Recognize the Quiet, Reserved Patient as a Communication Challenge
By definition, we usually label and think about patients who are “communication challenges” as those who push back, criticize and openly complain. So the first important step in communicating better with more reserved families is to acknowledge that they present challenges that can be just as daunting. Knowing that we will have to adeptly apply all aspects of C.A.R.E., the model we’ve developed to improve communication effectiveness among healthcare professionals, can help us focus on approaches that will improve interactions with these patients.
Start Strong with “C” (compose)
Individuals who are reluctant to open up can see our lack of focus as even more reason to shut down. Our distractions may cause the patient or family members to be reluctant to bother us since we appear so busy. Or even worse, if we don’t appear to care enough to stay focused on what they have to say, why should they take the time to share more information? While the “compose” step is important in any communication situation, it is especially critical when talking with individuals who would rather stay quiet and not share what is on their mind. Entering conversations in a “composed” state clearly communicates we care.

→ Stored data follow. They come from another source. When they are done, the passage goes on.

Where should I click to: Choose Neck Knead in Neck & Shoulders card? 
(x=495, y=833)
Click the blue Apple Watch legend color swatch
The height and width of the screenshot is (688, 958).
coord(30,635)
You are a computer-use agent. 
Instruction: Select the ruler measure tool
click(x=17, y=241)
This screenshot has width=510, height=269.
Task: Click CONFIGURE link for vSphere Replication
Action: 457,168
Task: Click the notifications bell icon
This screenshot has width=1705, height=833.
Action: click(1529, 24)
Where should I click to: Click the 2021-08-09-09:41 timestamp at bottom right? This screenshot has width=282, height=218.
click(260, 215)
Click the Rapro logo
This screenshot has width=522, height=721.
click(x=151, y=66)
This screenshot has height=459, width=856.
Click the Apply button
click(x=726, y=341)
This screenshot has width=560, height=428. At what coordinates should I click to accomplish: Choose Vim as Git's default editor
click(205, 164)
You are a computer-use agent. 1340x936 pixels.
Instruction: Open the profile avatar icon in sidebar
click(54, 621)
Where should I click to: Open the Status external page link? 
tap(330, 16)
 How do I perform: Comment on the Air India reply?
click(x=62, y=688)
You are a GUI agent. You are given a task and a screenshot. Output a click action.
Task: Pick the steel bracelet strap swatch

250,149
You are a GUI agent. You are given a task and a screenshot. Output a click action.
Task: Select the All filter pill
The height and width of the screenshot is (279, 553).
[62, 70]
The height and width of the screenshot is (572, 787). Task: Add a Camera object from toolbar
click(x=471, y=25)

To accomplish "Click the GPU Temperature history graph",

Use Active Listening to Elicit Key Information and Feelings
The quiet, reserved individual will test the active listening skills of even the most skilled communicator. In these situations, we have to “listen” with more than just our ears; watch for non-verbal signals that the patient or family is confused, fearful, angry – or experiencing a variety of other emotions that may be at the heart of their quiet demeanor. Don’t be afraid to sensitively ask questions. But also don’t go so far that it seems you are trying to pry information or feelings out of them that they may not be ready to share.
Build Rapport and Trust to Open Communication
Sometimes, opening the lines of communication with someone who is reluctant to share simply takes time. Of course, with today’s shorter lengths of stay, our window for establishing rapport and trust with families has been dramatically reduced. The sooner you can identify some common ground – even if it seems to be on a trivial topic – the better chance you’ll have to get family members to share more important facts and feelings during the stay.
Consistently Evaluate How Communication is Going
Stepping back and objectively evaluating how communication is progressing with individuals who are more reluctant to open up is particularly important. Again, remember that it may take some time for reserved patients or family members to feel comfortable sharing information. Considerately asking what else they need, how they are feeling and whether there is anything else we can do to help can make them more receptive to opening up.
To best meet the needs of all patients and families, remember that the “silent majority” may not always be as satisfied with their care as we might hope. Working to open the lines of communication with all families – even those who are most reluctant to share – can help ensure all patients leave feeling they have received the very best care possible.